When it comes to sneering, no one sneers better – or is it worse? – than The Guardian. You know, the liberal left of centre, home for middle class luvvies and Corbynistas. Oh, and me. Find something popular among the masses and they will find ways to rubbish it, by way of inverted snobbery and disdain. It is like reading an article by Grace Blakeley or Owen Jones. We know what the lower orders need, even if we don’t need it ourselves. Today, the target of The Guardian’s sneer is Coldplay. But first, cards on the table.

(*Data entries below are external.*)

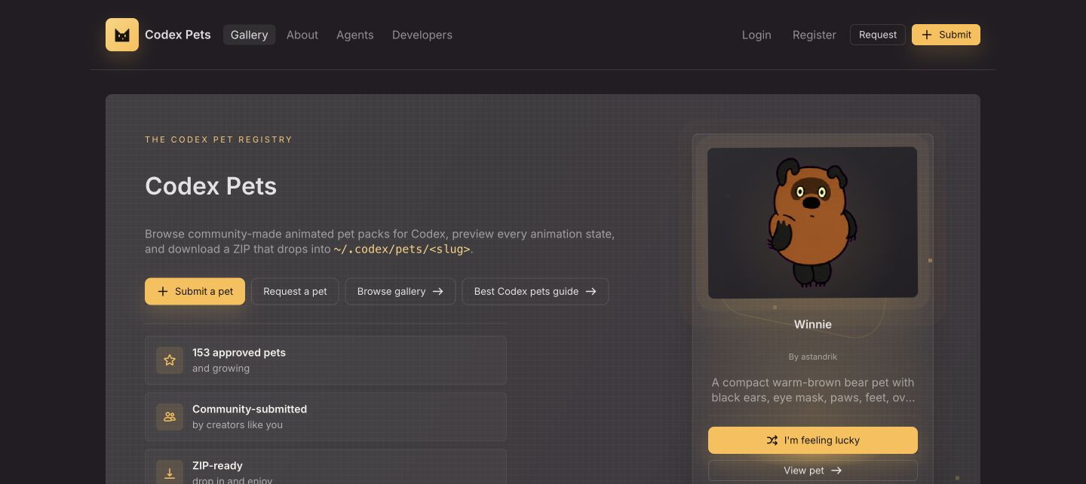1086x484 pixels.
Task: Click the community people icon
Action: tap(170, 417)
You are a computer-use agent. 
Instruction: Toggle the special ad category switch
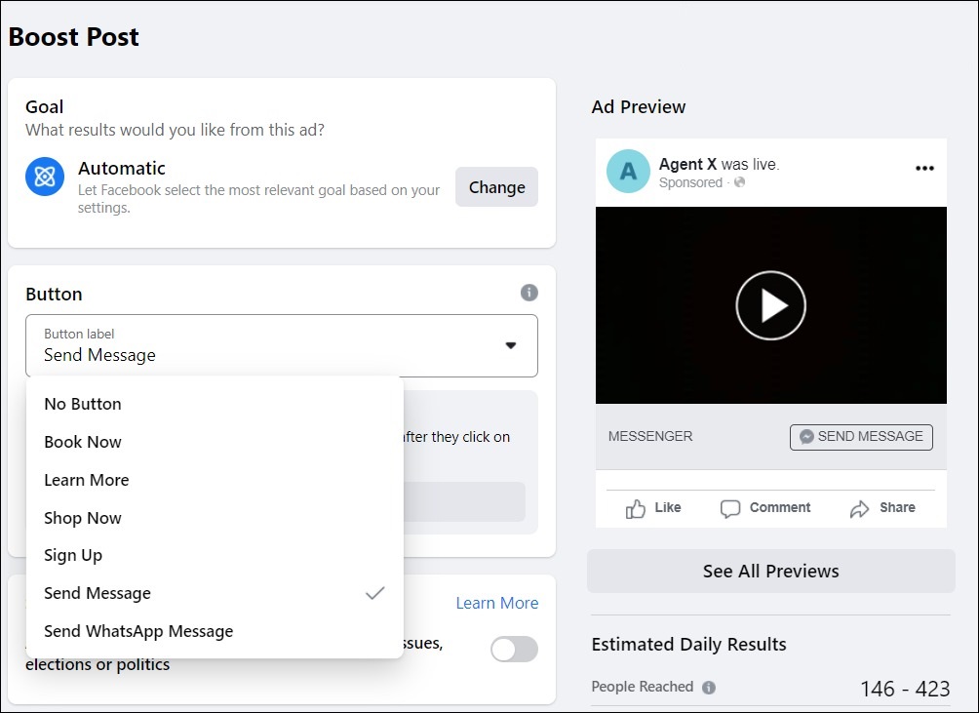[514, 650]
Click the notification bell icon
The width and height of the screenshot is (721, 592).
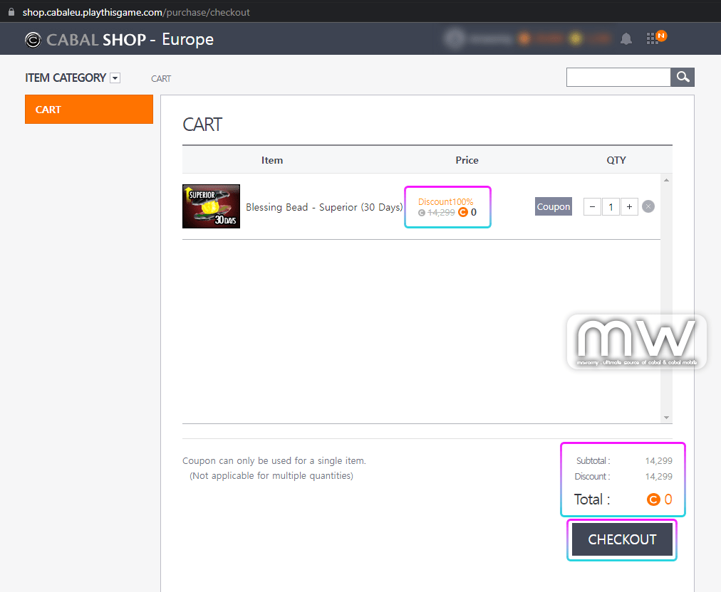click(x=626, y=39)
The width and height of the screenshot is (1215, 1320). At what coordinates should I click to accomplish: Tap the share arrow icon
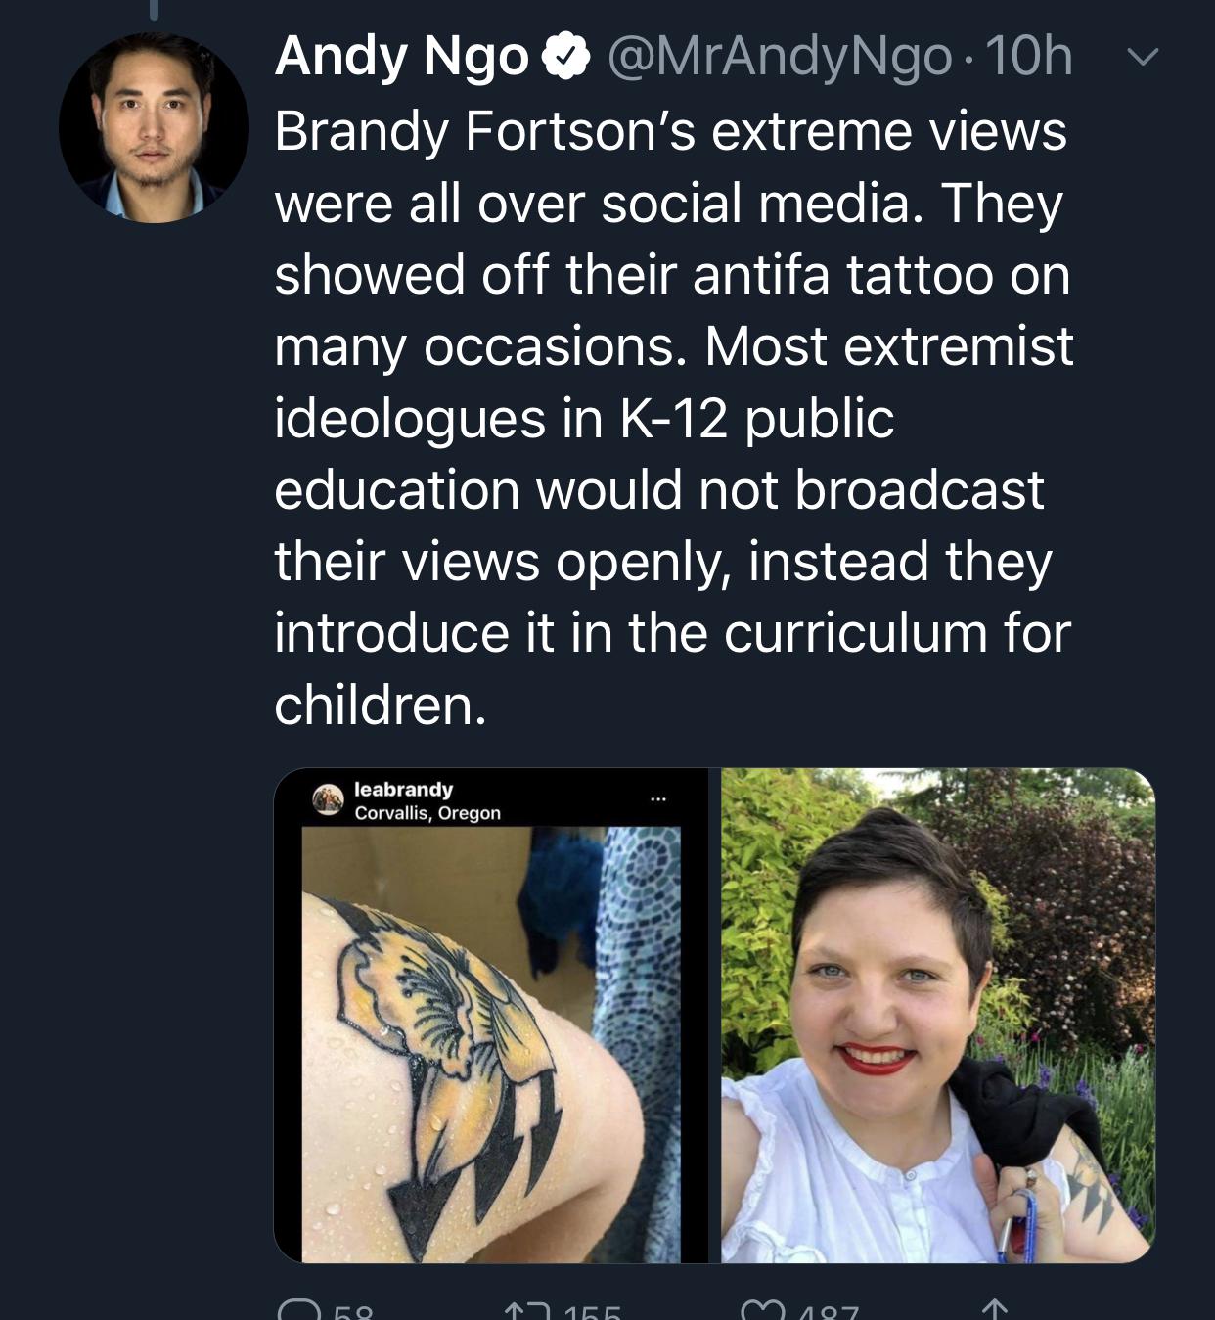(x=993, y=1309)

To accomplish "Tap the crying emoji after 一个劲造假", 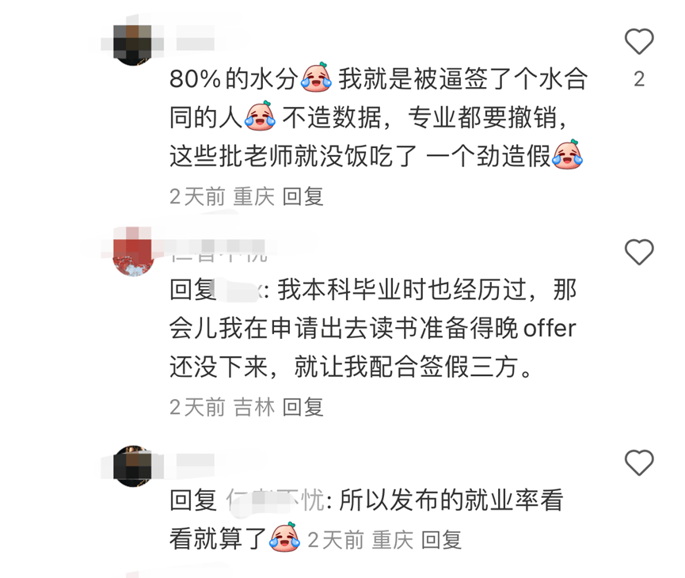I will (568, 154).
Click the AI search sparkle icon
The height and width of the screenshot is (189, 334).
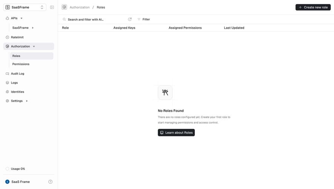click(130, 19)
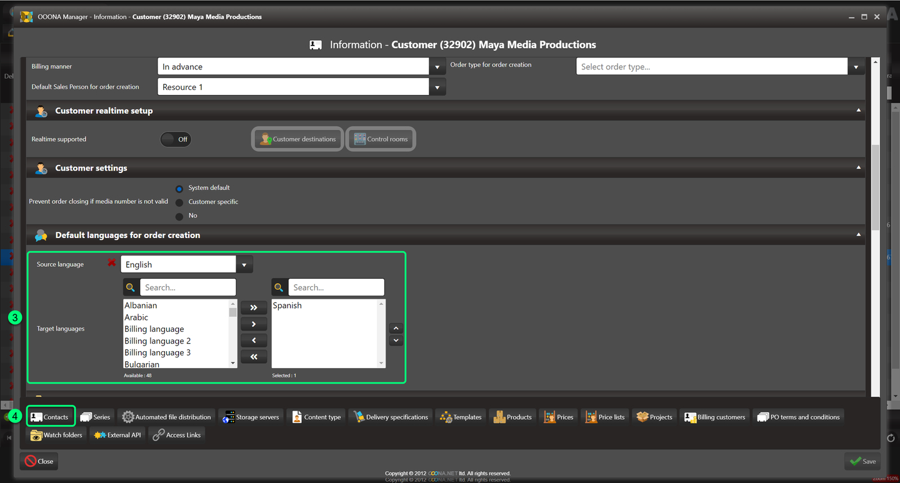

Coldplay do nothing for me. They neither excite nor annoy. They are what they are, which is to say a unique sounding band who write and perform catchy songs with massive hooks that draw people in. And they appear to be thoroughly decent human beings, in a way that Oasis don’t seem to be. That combination enables me to understand why they are so enormously popular and loved in a way that most music acts aren’t. The Guardian, in the form of Ben Beaumont-Thomas (he simply had to have a double-barreled name), decides not just to deride Coldplay’s new album Moon Music: he full on takes the piss.
Beaumont-Thomas, you may not be surprised to learn, studied Modern History at Leeds University including the Russian Revolution and American black civil rights (he is white, obviously), before going on to become a Senior Communications Associate (content development) for the Global for Improved Nutrition (GAIN) and Global Creative Manager at Amnesty International. Naturally, this led to a career as a copyrighter and, finally, Music Editor at The Guardian. In rubbishing Moon Music, Beaumont-Thomas employs the following flowery language:
- The album then wills that world into existence, filled as it is with affirmations of humanity’s potential, celebrations of non-denominational spirituality, and an almost scrupulous avoidance of politics – an end-of-history utopia where cultural difference is championed but also homogenised into total harmony.
- Is that a valuable project in an age of violent discord? Or offensively trite bullshit?
- There’s plenty to scoff at, should you wish.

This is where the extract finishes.